**DATA EXTRACTS:**
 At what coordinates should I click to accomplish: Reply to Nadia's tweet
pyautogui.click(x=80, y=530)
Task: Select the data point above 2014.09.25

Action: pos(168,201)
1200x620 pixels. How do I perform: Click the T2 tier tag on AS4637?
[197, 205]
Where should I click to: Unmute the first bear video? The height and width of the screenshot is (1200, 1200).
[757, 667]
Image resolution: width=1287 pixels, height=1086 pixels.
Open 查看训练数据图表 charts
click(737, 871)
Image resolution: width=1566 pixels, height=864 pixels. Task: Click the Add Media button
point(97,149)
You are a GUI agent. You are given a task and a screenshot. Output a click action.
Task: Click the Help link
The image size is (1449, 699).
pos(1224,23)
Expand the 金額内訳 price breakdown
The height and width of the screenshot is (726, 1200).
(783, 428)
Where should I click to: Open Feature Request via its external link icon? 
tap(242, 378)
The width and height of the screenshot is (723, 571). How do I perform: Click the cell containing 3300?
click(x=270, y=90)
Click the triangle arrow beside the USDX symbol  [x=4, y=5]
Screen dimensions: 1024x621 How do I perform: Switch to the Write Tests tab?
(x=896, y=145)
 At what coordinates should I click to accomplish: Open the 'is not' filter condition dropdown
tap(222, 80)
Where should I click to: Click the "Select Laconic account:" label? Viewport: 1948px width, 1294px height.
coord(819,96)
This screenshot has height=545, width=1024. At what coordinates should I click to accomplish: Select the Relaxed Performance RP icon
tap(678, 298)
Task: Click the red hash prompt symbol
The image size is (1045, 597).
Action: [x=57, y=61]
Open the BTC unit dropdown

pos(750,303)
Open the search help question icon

**ABOUT THIS TASK:** Taking the line containing "You are a GUI" as the first, please return it and every line after it through the end of the entries, exactly and only those.

**WRITTEN SOLUTION:**
You are a GUI agent. You are given a task and a screenshot. Output a click action.
Task: Click the Help link
The image size is (1449, 699).
pos(1224,23)
Expand the 金額内訳 price breakdown
The height and width of the screenshot is (726, 1200).
(783, 428)
Where should I click to: Open Feature Request via its external link icon? 
tap(242, 378)
The width and height of the screenshot is (723, 571). How do I perform: Click the cell containing 3300?
click(x=270, y=90)
Click the triangle arrow beside the USDX symbol  [x=4, y=5]
Screen dimensions: 1024x621 How do I perform: Switch to the Write Tests tab?
(x=896, y=145)
 At what coordinates should I click to accomplish: Open the 'is not' filter condition dropdown
tap(222, 80)
Where should I click to: Click the "Select Laconic account:" label? Viewport: 1948px width, 1294px height.
coord(819,96)
This screenshot has height=545, width=1024. At what coordinates should I click to accomplish: Select the Relaxed Performance RP icon
tap(678, 298)
Task: Click the red hash prompt symbol
The image size is (1045, 597).
Action: [x=57, y=61]
Open the BTC unit dropdown

pos(750,303)
Open the search help question icon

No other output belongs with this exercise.